▶ EXERCISE INPUTS:
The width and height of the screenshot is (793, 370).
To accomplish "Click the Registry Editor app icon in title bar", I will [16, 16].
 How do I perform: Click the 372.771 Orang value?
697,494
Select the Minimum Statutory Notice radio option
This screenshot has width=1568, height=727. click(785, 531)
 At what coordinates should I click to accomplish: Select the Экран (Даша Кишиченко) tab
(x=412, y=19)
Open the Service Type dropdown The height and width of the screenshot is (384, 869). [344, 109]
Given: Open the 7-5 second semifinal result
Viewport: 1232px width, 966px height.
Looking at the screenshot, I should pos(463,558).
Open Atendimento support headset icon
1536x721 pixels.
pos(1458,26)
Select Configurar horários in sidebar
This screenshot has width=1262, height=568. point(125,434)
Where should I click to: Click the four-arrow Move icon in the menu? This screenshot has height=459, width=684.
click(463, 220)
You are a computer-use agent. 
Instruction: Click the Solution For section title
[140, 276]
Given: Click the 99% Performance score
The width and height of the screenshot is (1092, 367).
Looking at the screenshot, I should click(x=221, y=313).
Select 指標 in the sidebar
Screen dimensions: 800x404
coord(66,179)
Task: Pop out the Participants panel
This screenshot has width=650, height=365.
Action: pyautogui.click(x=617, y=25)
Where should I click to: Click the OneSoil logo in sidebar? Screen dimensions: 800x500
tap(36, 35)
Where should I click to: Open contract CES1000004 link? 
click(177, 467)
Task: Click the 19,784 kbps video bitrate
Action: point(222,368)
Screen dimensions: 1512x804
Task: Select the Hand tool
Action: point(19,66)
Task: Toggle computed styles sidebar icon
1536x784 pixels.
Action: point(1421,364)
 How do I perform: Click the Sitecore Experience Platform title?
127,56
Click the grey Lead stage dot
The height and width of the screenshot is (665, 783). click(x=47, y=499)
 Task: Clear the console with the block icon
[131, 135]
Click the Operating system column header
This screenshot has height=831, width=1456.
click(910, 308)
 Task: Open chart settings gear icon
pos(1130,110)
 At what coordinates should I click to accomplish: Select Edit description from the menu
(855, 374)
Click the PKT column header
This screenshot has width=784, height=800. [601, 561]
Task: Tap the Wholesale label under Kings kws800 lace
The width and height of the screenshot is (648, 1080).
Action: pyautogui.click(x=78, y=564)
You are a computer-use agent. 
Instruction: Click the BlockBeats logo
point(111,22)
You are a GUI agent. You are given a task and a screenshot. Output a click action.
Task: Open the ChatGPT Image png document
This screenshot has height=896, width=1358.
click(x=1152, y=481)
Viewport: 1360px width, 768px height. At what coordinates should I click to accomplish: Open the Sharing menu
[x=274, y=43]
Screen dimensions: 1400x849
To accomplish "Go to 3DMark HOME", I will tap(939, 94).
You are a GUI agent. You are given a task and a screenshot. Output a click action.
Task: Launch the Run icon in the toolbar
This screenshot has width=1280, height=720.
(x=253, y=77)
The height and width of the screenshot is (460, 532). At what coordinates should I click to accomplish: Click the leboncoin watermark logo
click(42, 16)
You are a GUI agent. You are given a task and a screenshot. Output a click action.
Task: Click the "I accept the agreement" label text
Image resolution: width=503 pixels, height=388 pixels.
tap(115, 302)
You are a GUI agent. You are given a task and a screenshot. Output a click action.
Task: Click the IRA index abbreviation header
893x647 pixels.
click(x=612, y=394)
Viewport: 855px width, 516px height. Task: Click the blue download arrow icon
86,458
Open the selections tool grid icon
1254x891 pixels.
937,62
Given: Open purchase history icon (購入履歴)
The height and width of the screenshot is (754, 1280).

▶ WHAT IS EXPECTED:
Word for word, repeat each entry shown above.

▶ SOLUTION TO THIS TASK:
The width and height of the screenshot is (793, 370).
To accomplish "Click the Registry Editor app icon in title bar", I will [16, 16].
 How do I perform: Click the 372.771 Orang value?
697,494
Select the Minimum Statutory Notice radio option
This screenshot has width=1568, height=727. click(785, 531)
 At what coordinates should I click to accomplish: Select the Экран (Даша Кишиченко) tab
(x=412, y=19)
Open the Service Type dropdown The height and width of the screenshot is (384, 869). [344, 109]
Given: Open the 7-5 second semifinal result
Viewport: 1232px width, 966px height.
Looking at the screenshot, I should pos(463,558).
Open Atendimento support headset icon
1536x721 pixels.
pos(1458,26)
Select Configurar horários in sidebar
This screenshot has width=1262, height=568. point(125,434)
Where should I click to: Click the four-arrow Move icon in the menu? This screenshot has height=459, width=684.
click(463, 220)
You are a computer-use agent. 
Instruction: Click the Solution For section title
[140, 276]
Given: Click the 99% Performance score
The width and height of the screenshot is (1092, 367).
Looking at the screenshot, I should click(x=221, y=313).
Select 指標 in the sidebar
Screen dimensions: 800x404
coord(66,179)
Task: Pop out the Participants panel
This screenshot has width=650, height=365.
Action: pyautogui.click(x=617, y=25)
Where should I click to: Click the OneSoil logo in sidebar? Screen dimensions: 800x500
tap(36, 35)
Where should I click to: Open contract CES1000004 link? 
click(177, 467)
Task: Click the 19,784 kbps video bitrate
Action: point(222,368)
Screen dimensions: 1512x804
Task: Select the Hand tool
Action: point(19,66)
Task: Toggle computed styles sidebar icon
1536x784 pixels.
Action: point(1421,364)
 How do I perform: Click the Sitecore Experience Platform title?
127,56
Click the grey Lead stage dot
The height and width of the screenshot is (665, 783). click(x=47, y=499)
 Task: Clear the console with the block icon
[131, 135]
Click the Operating system column header
This screenshot has height=831, width=1456.
click(910, 308)
 Task: Open chart settings gear icon
pos(1130,110)
 At what coordinates should I click to accomplish: Select Edit description from the menu
(855, 374)
Click the PKT column header
This screenshot has width=784, height=800. [601, 561]
Task: Tap the Wholesale label under Kings kws800 lace
The width and height of the screenshot is (648, 1080).
Action: pyautogui.click(x=78, y=564)
You are a computer-use agent. 
Instruction: Click the BlockBeats logo
point(111,22)
You are a GUI agent. You are given a task and a screenshot. Output a click action.
Task: Open the ChatGPT Image png document
This screenshot has height=896, width=1358.
click(x=1152, y=481)
Viewport: 1360px width, 768px height. At what coordinates should I click to accomplish: Open the Sharing menu
[x=274, y=43]
Screen dimensions: 1400x849
To accomplish "Go to 3DMark HOME", I will tap(939, 94).
You are a GUI agent. You are given a task and a screenshot. Output a click action.
Task: Launch the Run icon in the toolbar
This screenshot has width=1280, height=720.
(x=253, y=77)
The height and width of the screenshot is (460, 532). At what coordinates should I click to accomplish: Click the leboncoin watermark logo
click(42, 16)
You are a GUI agent. You are given a task and a screenshot. Output a click action.
Task: Click the "I accept the agreement" label text
Image resolution: width=503 pixels, height=388 pixels.
tap(115, 302)
You are a GUI agent. You are given a task and a screenshot. Output a click action.
Task: Click the IRA index abbreviation header
893x647 pixels.
click(x=612, y=394)
Viewport: 855px width, 516px height. Task: Click the blue download arrow icon
86,458
Open the selections tool grid icon
1254x891 pixels.
937,62
Given: Open purchase history icon (購入履歴)
The height and width of the screenshot is (754, 1280).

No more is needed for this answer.